Через пять минут, кряхтя и постанывая, Сова выпрямилась, встала на ноги, покрутила головой на сто восемьдесят градусов, пощупала клюв: он стал будто новый и даже как будто отполированный – высший Совиный шик.
– Сойдет, – сказала Сова, – но могло бы и не сойти. Ты, Отрывкин, поосторожнее, магия все-таки, – почти просительным тоном произнесла она.
И в их отношениях это было уже прогрессом.
Глава 12. Вон!
Ну что, господа преподаватели, программу составили? Что зря время тянуть? – бодро произнес Отрывкин. – Кстати, почему вы всё время птицы? Вы ж говорили, что люди.
– Привычка, – сказал Соловей.
– Так удобнее, – добавила Сова.
– Ага… – глубокомысленно произнес Отрывкин. – А меня, знаете ли, человеческий облик устраивает, не хочу перевоплощаться.
– А тебе и не придется, – хохотнул Соловей, – ты и так в двойном экземпляре всегда присутствуешь, – покосился он на Лёву.
– Попросил бы… – лениво оскалился Лёва. – Я вам не подопытная зверушка. А самостоятельная личность. На службе у Олега, – добавил он.
– Всё, дискуссии не по поводу закончены. Что там у нас по программе? – прекратил разгоравшийся спор Отрывкин.
– Тортило́вич, – мрачно сказал Соловей. – Ты с ней повежливее. Она тетка умная. Медлительная, правда. Но свое дело знает. И не слишком ее расстраивай.
– А то что? Кинется в пруд? – хохотнул Отрывкин.
– Откусить может. Всё, что на глаза попадется, – сказал Соловей.
И он так мрачно это сказал, что Отрывкин поверил сразу и даже представил. А представив, содрогнулся.
– А ее вообще можно до занятий допускать? С такими-то повадками? И что она, кстати, преподает? – заинтересовался Отрывкин.
– Умение владеть эмоциями, – еще мрачнее сказал Соловей.
– А сама-то умеет?
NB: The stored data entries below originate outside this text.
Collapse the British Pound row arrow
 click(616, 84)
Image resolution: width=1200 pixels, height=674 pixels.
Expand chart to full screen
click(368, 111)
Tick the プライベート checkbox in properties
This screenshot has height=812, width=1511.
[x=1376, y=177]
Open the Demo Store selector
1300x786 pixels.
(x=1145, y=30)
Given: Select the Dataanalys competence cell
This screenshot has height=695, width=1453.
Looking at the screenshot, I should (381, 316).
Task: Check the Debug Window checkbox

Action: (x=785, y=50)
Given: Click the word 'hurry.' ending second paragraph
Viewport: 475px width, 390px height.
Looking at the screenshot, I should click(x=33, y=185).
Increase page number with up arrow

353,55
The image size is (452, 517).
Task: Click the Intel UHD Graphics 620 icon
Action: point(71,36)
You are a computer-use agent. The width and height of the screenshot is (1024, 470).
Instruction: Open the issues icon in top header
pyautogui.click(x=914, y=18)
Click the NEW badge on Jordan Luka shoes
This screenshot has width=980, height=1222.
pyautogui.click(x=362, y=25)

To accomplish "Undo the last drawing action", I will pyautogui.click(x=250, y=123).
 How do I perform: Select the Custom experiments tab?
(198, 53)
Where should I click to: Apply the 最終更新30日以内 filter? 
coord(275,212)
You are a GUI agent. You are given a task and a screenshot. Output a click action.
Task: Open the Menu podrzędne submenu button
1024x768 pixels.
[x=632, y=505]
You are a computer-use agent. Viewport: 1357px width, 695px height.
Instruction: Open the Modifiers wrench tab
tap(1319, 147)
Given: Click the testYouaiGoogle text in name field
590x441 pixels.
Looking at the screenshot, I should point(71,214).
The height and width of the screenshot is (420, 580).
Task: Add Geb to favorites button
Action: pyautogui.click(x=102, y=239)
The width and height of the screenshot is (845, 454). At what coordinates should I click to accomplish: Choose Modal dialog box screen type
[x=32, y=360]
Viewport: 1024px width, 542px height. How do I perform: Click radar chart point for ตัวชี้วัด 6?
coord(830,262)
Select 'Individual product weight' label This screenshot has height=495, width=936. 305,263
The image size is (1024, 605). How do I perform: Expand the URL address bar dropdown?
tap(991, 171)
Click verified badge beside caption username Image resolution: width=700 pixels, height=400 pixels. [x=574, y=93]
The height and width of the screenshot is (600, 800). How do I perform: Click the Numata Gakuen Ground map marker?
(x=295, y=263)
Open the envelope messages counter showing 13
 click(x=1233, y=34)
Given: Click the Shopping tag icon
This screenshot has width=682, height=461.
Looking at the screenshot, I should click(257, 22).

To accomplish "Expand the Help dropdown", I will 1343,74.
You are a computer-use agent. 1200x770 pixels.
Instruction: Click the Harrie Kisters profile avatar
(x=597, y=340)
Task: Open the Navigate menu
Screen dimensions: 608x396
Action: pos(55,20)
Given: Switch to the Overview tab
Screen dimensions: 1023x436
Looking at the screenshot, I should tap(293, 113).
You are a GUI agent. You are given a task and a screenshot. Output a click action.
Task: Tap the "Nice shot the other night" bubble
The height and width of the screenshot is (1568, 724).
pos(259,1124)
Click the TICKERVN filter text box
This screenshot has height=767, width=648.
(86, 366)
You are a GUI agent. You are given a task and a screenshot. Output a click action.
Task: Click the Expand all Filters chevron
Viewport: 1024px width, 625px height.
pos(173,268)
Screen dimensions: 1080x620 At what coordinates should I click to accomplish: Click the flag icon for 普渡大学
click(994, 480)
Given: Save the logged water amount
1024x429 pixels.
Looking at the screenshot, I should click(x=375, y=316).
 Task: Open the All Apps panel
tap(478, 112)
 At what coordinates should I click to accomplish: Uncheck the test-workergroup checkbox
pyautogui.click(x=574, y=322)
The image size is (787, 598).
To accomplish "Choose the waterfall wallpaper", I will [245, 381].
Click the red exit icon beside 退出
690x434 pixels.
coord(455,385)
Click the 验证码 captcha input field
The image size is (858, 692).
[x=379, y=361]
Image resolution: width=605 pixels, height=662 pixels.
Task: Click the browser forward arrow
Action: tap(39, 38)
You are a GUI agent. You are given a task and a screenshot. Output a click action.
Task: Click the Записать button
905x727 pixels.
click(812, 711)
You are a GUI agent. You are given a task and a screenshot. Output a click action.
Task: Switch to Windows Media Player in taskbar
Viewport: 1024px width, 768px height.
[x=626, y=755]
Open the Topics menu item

Судя по ее пристрастиям… – засомневался Отрывкин.
– У каждого свои недостатки, – меланхолично произнес Соловей фразу из старой комедии[2].
– Вы что, опыты надо мной ставить решили? – завелся с полпинка, как старый драндулет, Отрывкин. – Приползет черепаха какая-то трехсотлетняя и оттяпает у меня – не знаю, что она там оттяпает, но не дам! – Он заводился всё больше.
Дом начал поскрипывать, книги на полках захлопали страницами, а в прихожей совершенно уже неожиданно пошел снег.
– Тихо! – очень громко сказал Соловей. – Никто калечить тебя не собирается. Учись хорошо, и всё будет в норме.
И тут в дверь будто начали скрестись.
– Это что? – нервно спросил Отрывкин.
– Не что, а кто, – поправила Сова, отлипая от зеркала, перед которым прихорашивалась с обновленным клювом. – Твой препод, Тортилович, скрипит.
– А по-другому она не может оповестить о своем прибытии, кроме как дверь до дыр проскребать?